Exercise prompt: Write the next part of the news story about an EU body's advice on giving COVID-19 shots to teens, starting right after its final sentence.

Page text:
····················
Consider global shortages before giving COVID-19 shots to teens, EU body says

BRUSSELS (Reuters) - European Union countries should take account of global shortages of COVID-19 vaccines before rolling out shots for adolescents, the European Centre for Disease prevention and Control (ECDC) said on Tuesday.

Last week, the EU drugs regulator authorised Pfizer and partner BioNTech SE's COVID-19 vaccine for children as young as 12. Its previous guidance was for adults aged 16 and above.

The ECDC - echoing World Health Organization (WHO) calls to delay inoculations of young adults in rich nations - said in a report that vaccinating adolescents should be a priority only when they are at high risk of developing serious coronavirus symptoms.

The ECDC has an advisory role within Europe on vaccine rollouts, which are run by national governments.

Studies show most under-20s who catch COVID-19 have only mild symptoms, but risks increase among those with underlying conditions such as neurological and pulmonary diseases, the ECDC said.
····················
Exercise data:
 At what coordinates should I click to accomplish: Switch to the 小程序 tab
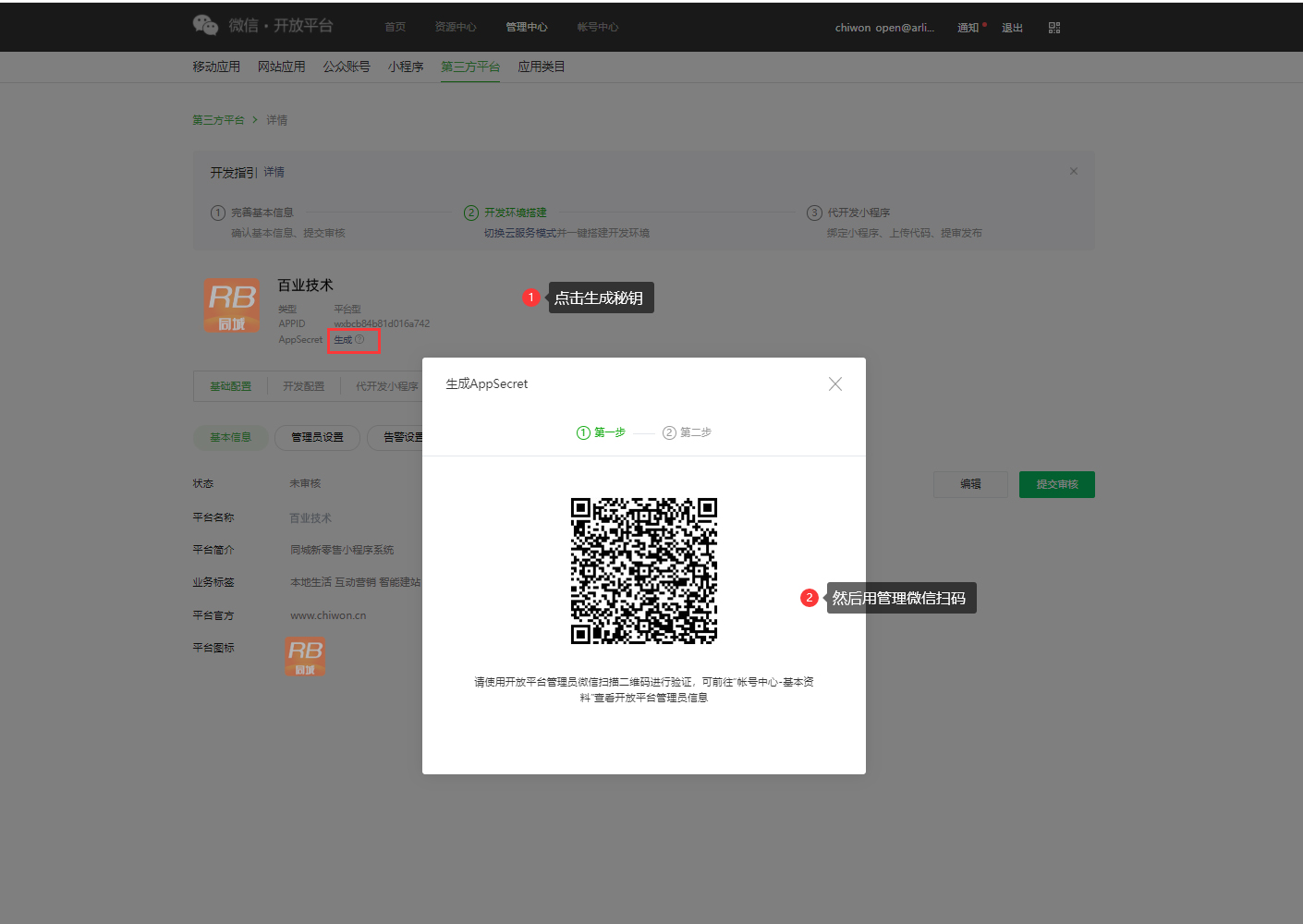click(406, 67)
····················
Response for this exercise:
When deciding whether vaccinating low-risk teenagers, "the wider context of a global vaccine supply shortage should also be taken into account," the ECDC said, noting that healthcare workers and the most vulnerable had yet to be vaccinated in many poorer nations.

Nearly half of adults have received at least a first dose in the EU, and 20% have been fully immunised while, according to WHO data, by mid-May only 1% of vaccines administered globally had been injected in Africa.

COVAX, a mechanism co-led by the WHO to distribute vaccines across the world, has so far shipped less than 80 million shots to more than 120 countries with a combined population of billions, and many of which depend exclusively on COVAX to access shots.